***** LISTING *****
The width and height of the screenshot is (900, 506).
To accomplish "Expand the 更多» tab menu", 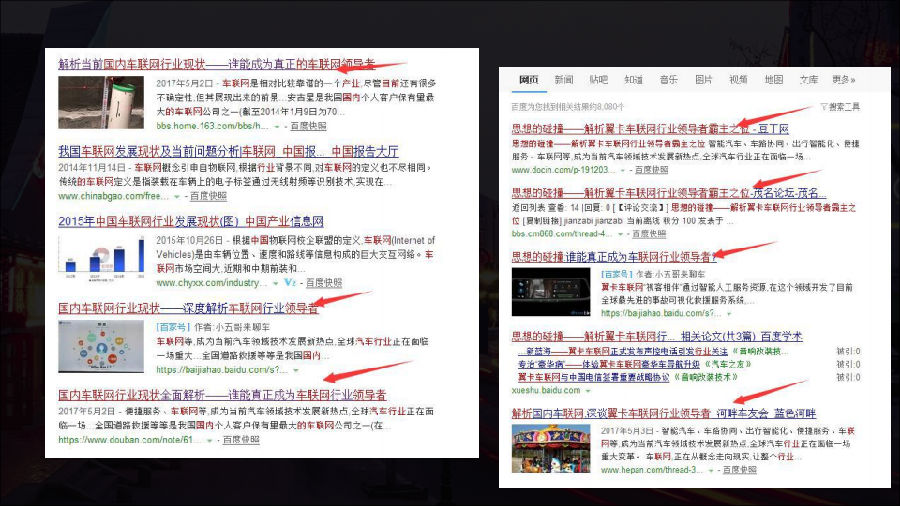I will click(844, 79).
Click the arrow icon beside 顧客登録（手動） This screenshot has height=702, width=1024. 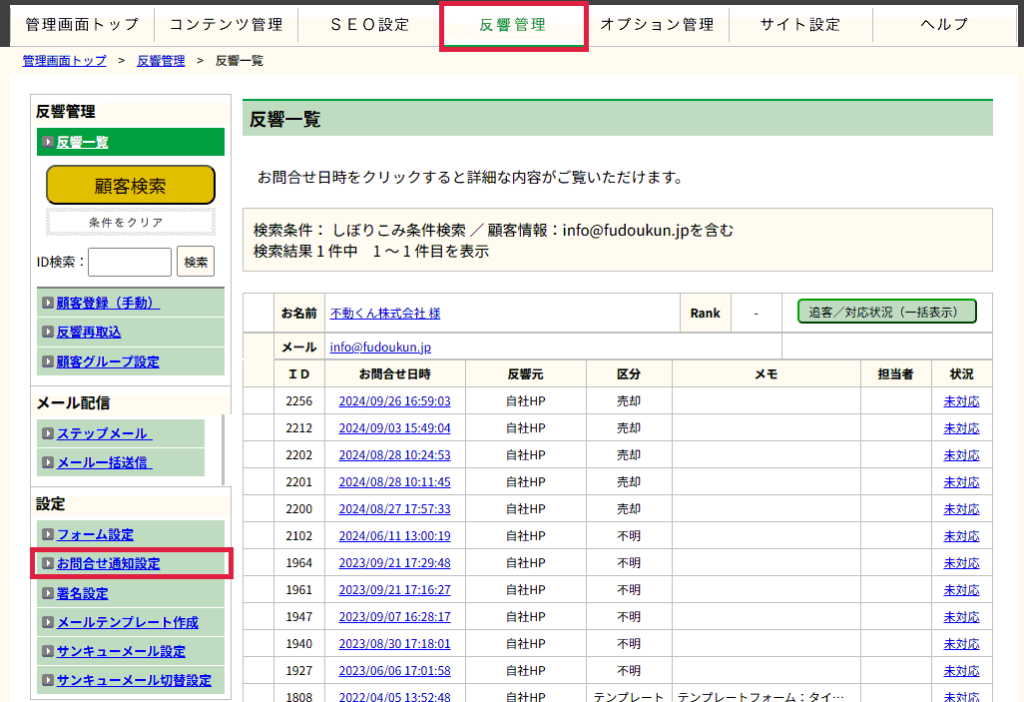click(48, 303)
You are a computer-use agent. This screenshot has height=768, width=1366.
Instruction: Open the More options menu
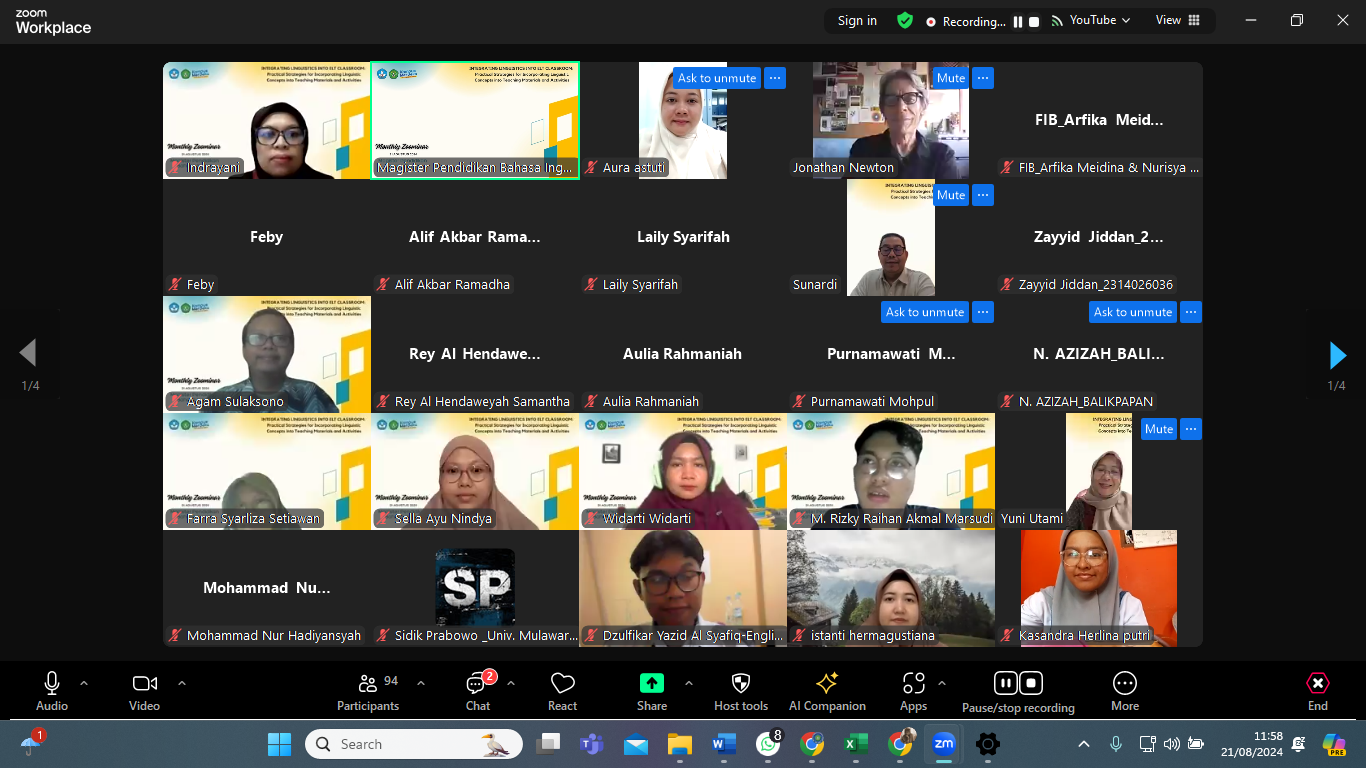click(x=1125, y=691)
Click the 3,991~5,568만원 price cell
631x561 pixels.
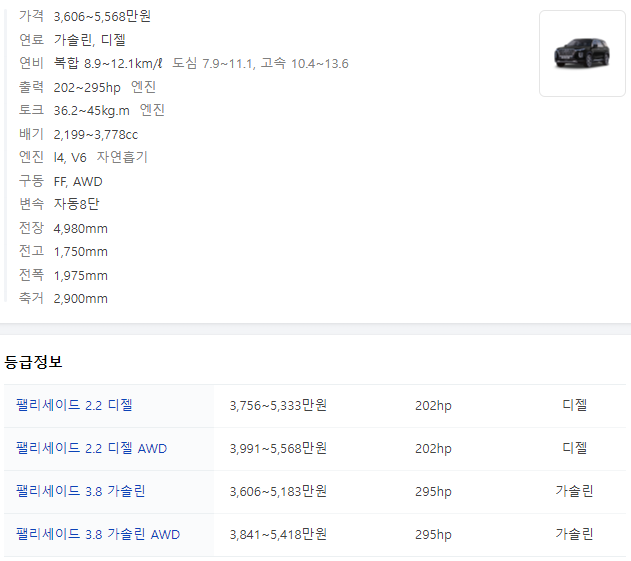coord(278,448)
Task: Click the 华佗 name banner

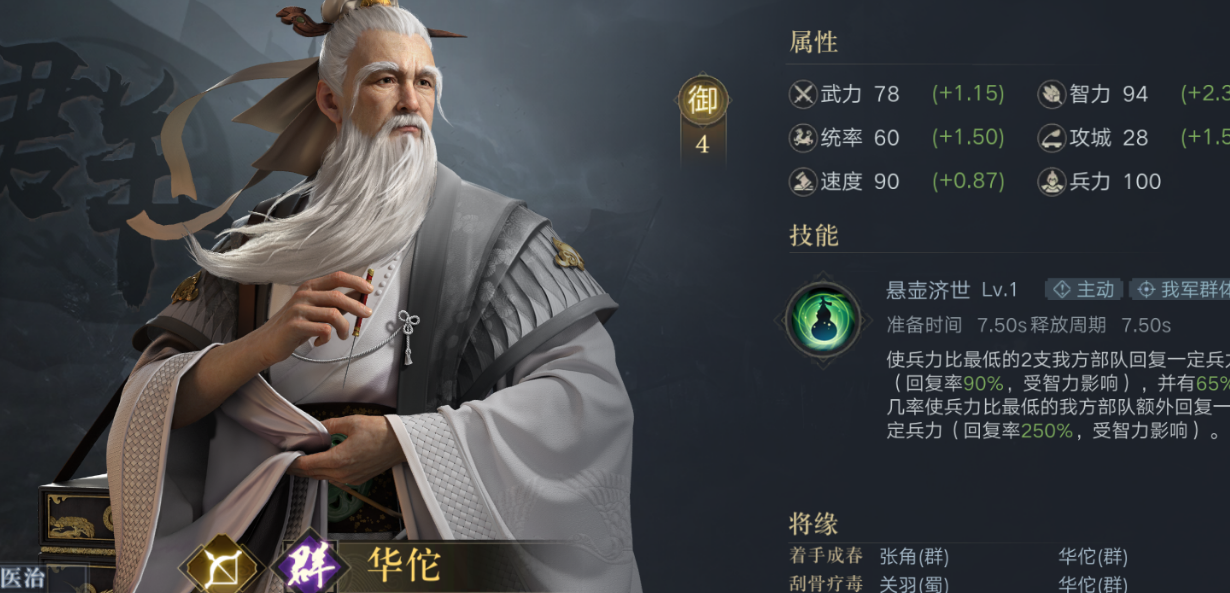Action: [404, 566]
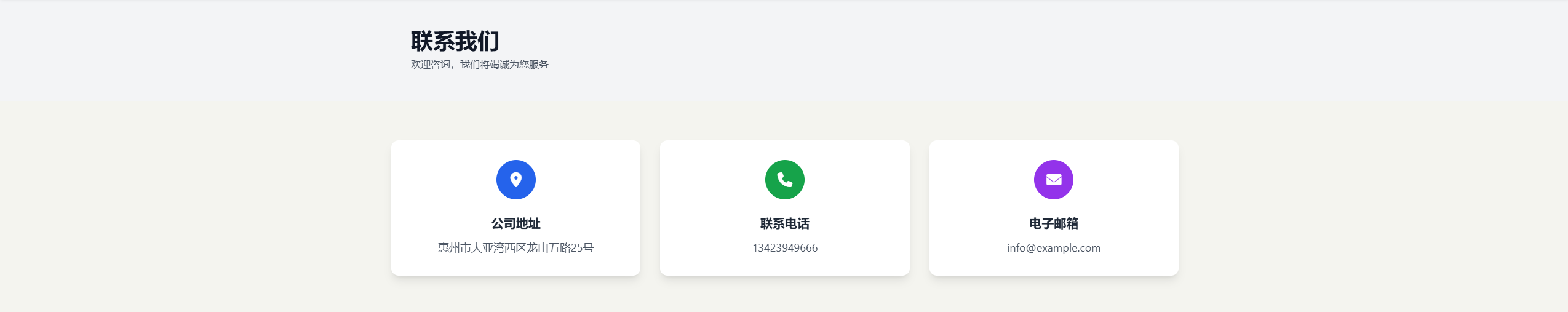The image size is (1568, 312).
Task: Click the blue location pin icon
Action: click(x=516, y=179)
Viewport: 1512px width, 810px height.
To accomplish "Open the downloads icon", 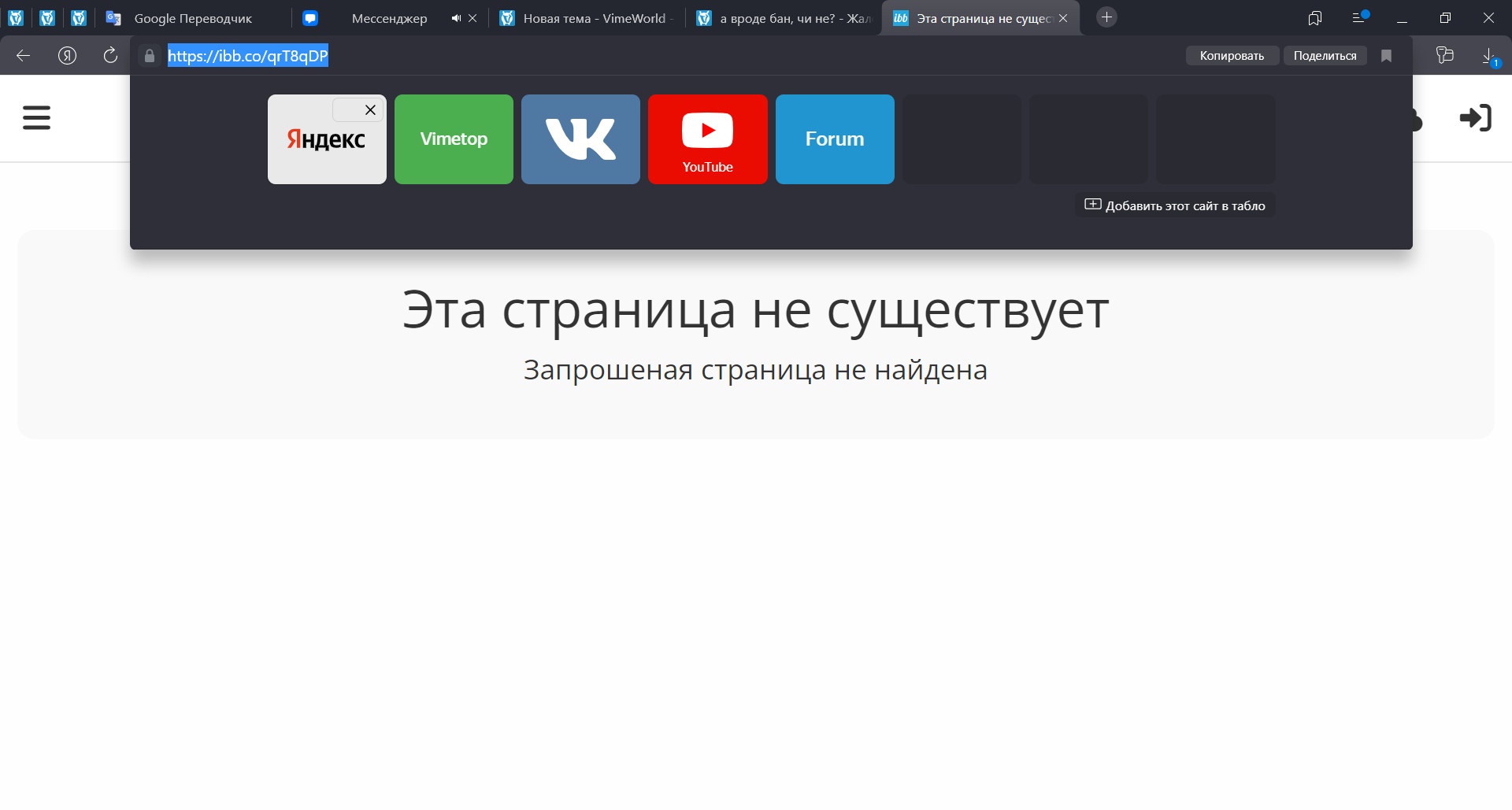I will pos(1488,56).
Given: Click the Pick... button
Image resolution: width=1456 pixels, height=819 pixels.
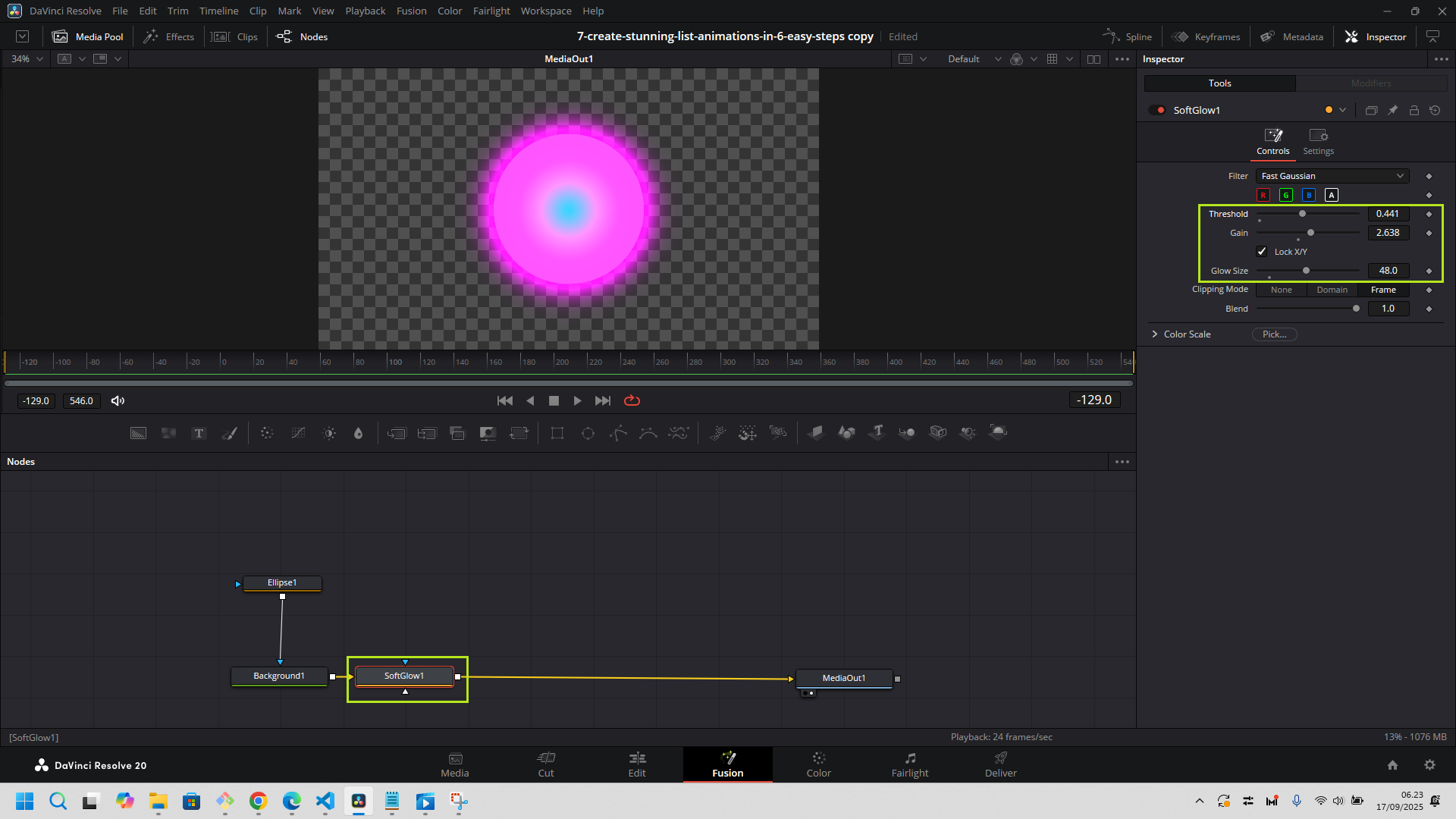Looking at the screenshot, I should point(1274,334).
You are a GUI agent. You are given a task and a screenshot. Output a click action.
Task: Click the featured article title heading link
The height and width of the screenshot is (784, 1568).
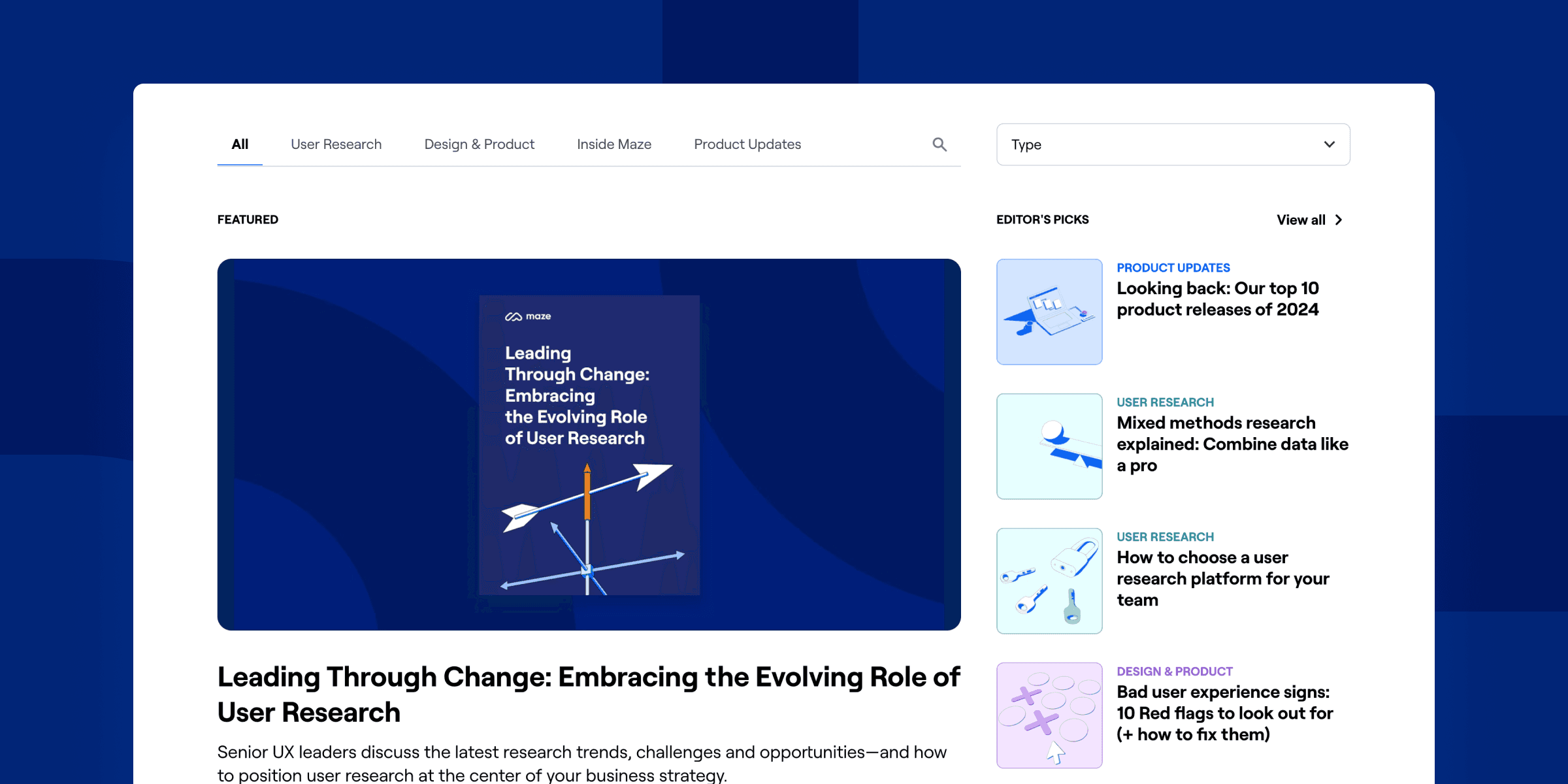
*****
• **THE REQUEST**
Set down the records word for word from the line with "Given: Click the Pick... button" up to and including the last line of the records, leaving the pictures out.

• **SOLVED PROBLEM**
Given: Click the Pick... button
Image resolution: width=1456 pixels, height=819 pixels.
Looking at the screenshot, I should point(1274,334).
You are a GUI agent. You are given a task and a screenshot. Output a click action.
Task: Click the featured article title heading link
The height and width of the screenshot is (784, 1568).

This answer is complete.